Three panelists who are currently/recently in graduate programs in statistics or biostatistics will provide insights and answer questions such as: what is graduate school like? how does one choose a program? how does St. Olaf prepare you? what can one do with an advanced stats degree? and, is it true they really pay you to go to grad school?
6:00 p.m. – Dinner served (Gyros, salad, pizza!!)
6:30 p.m.  –  7:30 p.m. – Panel discussion
Regents Hall 207 (the CIR room)

Tuesday, November 4

No Seminar

Wednesday, November 5

Physics Colloquium: The Differences in Onset Time of Conjugate Substorms
James Weygand, ’92, Earth, Planetary, and Space Sciences Department at UCLA
2:00 pm, RNS 210

Thursday, November 6

Psychology Seminar: Child and Adolescent Mental Health
Susan Gatto, Licensed Independent Clinical Social Worker
6:00 p.m., Buntrock Commons 144

Friday, November 7

Chemistry Joint Seminar with Carleton and St. Olaf
Chris Calderone, Assistant Professor of Chemistry, Carleton College
Deciphering Natural Product Biosynthesis
Natural products are small molecules produced by bacteria, fungi, and plants, and represent a crucial source of therapeutics. Indeed, a 2012 analysis calculated that more than one-third of small-molecule drugs approved between 1981-2010 were natural-product-derived or natural products themselves. Understanding the biochemistry and enzymology utilized in the production of these molecules holds promise for (1) uncovering novel biochemistry; (2) enabling genome sequence-based methods to discover new natural products; and (3) introducing the possibility of rationally engineering novel, “unnatural” products. In this talk, I will describe our lab’s efforts to characterize enzymes involved in the production of the natural products tabtoxin and ECO-0501, and the insights we have gained regarding the biochemical and metabolic strategies utilized in natural product biosynthesis.
3:00 p.m. refreshments, 3:15 p.m. seminar will begin, RNS 310

MSCS Research Seminar: Aligned Hierarchies for Sequential Data
Katherine Kinnaird, Visiting Assistant Professor, Macalester College
We present aligned hierarchies, a novel solution to the dimension reduction problem, representing high-dimensional and noisy sequential data as a low-dimensional object that encodes relevant information. In this work, we motivate our presentation and discussion of aligned hierarchies through the lens of Music Information Retrieval (MIR), constructing aligned hierarchies by finding, encoding, and synthesizing all repeated structure present in a song.
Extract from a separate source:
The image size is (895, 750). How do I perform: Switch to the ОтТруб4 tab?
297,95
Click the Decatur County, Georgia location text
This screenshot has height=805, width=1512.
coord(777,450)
Given a particular MIR task, such as locating the chorus of a given musical song or finding all copies of a particular recording of a song, we compare songs based on their aligned hierarchies. Considering the fingerprint task and the cover song task, we present comparisons for two music data sets, one based on digitized scores and the other one performances of scores. Results from these comparisons on clean data had very high precision-recall values and provide a proof of concept for the aligned hierarchies. Results on noisy data were not as successful, but demonstrate the effect of different pre-processing techniques on the comparisons.